Si può cogliere la père-version [p(at)erversione], da almeno due prospettive. Nella lezione del 21 gennaio 1975 di « RSI », Lacan esplora quella che potrebbe essere una « giusta » versione del padre. Ne Il sinthomo indica che « perversion vuol dire solo version vers le père, versione verso il padre »[1]. Come cogliere queste due versioni della père-version ?

Un modo di leggere « RSI » porta a ipotizzare che Lacan riprenda il Nome-del-Padre classico non più alla luce della metafora, ma nella prospettiva dei nodi borromei. Vi si può leggere tutta una traiettoria tra l’annodamento a tre e la necessità, che finirà per imporsi, di un quarto anello per legare gli altri tre.

Si tratta di passare dal nome, nel modo in cui si situa unicamente al livello del simbolico, alla nominazione come annodamento. « La nomination de chacune des espèces [est une] nomination assurément symbolique, mais limitée au symbolique ». E Lacan si interroga : « Cela nous suffit-il pour supporter la fonction du Nom-du-Père ? », per arrivare a dire che il Padre deve « être interrogé au niveau du réel »[2].

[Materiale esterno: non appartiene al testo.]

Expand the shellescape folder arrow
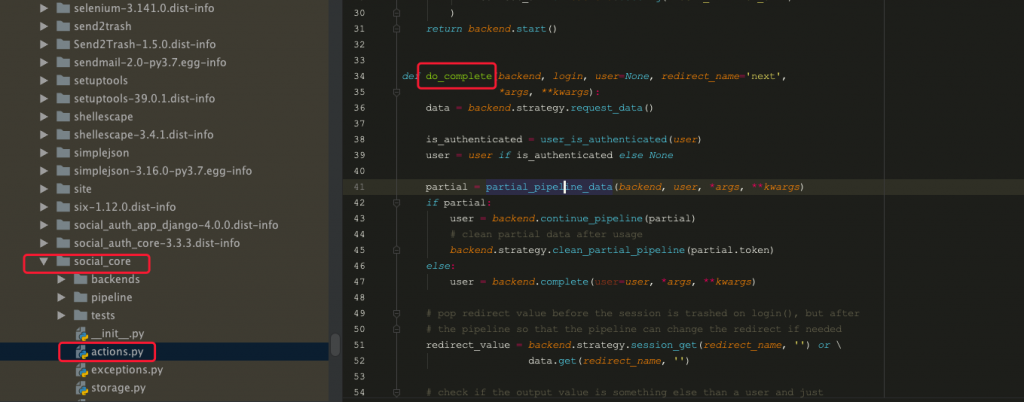The height and width of the screenshot is (402, 1024). tap(43, 116)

Ne risulta allora l’esistenza di un padre nella sua singolarità e nel suo rapporto con il godimento, che ne è la molla. Qui si introduce la père-version, cioè tante versioni quanti sono i padri. Come dice semplicemente Lacan, « ce n’est pas la même chose d’avoir eu sa maman et pas la maman du voisin, de même pour le papa »[3].

Lacan sottolinea che il padre « ne peut être modèle de la fonction qu’à en réaliser le type. Peu importe qu’il ait des symptômes s’il y ajoute celui de la père-version paternelle, c’est-à-dire que la cause en soit une femme »[4]. Notiamo la dimensione sintomatica di questa père-version paterna. Ciò significa sottolineare che, rispetto al buco nel simbolico, il rapporto al sessuale non può che essere del registro del sintomo. Ogni père-version è segnata dalla traccia dell’esilio per ciò che concerne il sessuale, traccia sempre singolare. Quando questa versione si iscrive nel « le juste mi-dieu, […] soit le juste non-dit »[5], questo apre per il bambino il campo del desiderio.

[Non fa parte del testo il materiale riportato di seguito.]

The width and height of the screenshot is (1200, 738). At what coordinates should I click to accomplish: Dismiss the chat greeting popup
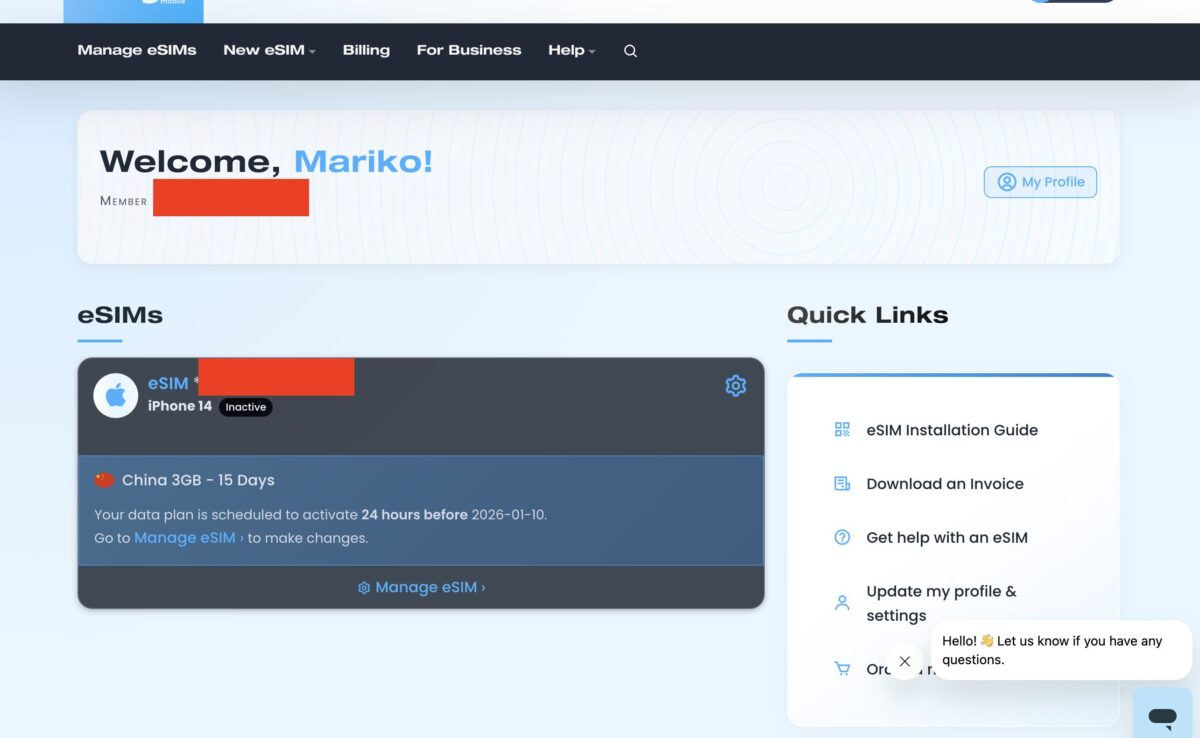pyautogui.click(x=905, y=661)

Ne Il sinthomo Lacan seguirà la pista di Joyce. Pensare degli annodamenti non borromei che permettano di tenere nell’esistenza diventa possibile. Ciò significa che qui il focus è sul modo in cui il soggetto si arrangia con l’errore del nodo, se non addirittura a supplire alla carenza paterna.

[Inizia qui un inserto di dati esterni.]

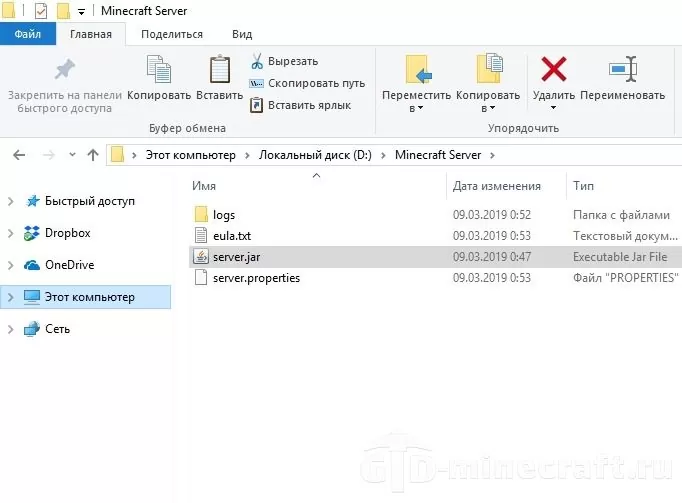Open the Файл menu
682x503 pixels.
27,34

Che cosa significa se non che per ciascuno l’annodamento non può essere che sintomatico ? « A definire la perversione non è il fatto che il simbolico, l’immaginario e il reale siano spezzati, poiché sono già distinti, di modo che bisogna supporre un quarto, che in tal caso è il sinthomo »[6].

Si tratta infatti di ottenere una forma di limitazione del godimento. Jacques-Alain Miller sottolinea così che il Nome-del-Padre, inteso nella sua formula generalizzata, « è un apparecchio che permette […] un comportamento più o meno corretto con il godimento. In altre parole, permette di temperare e moderare il rapporto con la lingua »[7].

Riferimenti bibliografici dell’autore :
[1] Lacan J., Il Seminario, libro XXIII, Il sinthomo, Roma, Astrolabio, 2006, p. 18.
[2] Lacan J., Le Séminaire, livre XXII, « RSI », Ornicar ?, n°5, hiver 75/76, p. 65.
[3] Lacan J., « Conférences et entretiens dans des universités nord-américaines », Scilicet, n°6/7, Paris, Seuil, 1976, p. 45.
[4] Lacan J., Le Séminaire, livre XXII, « RSI », Ornicar ?, n°3, mai 1975, p. 108.
[5] Ibid.
[6] Lacan J., Il Seminario, libro XXIII, Il sinthomo, op.cit., p. 18.
[7] Miller J.-A., « Lacan con Joyce », in Introduzione alla clinica lacaniana, Roma, Astrolabio, 2012, p. 303.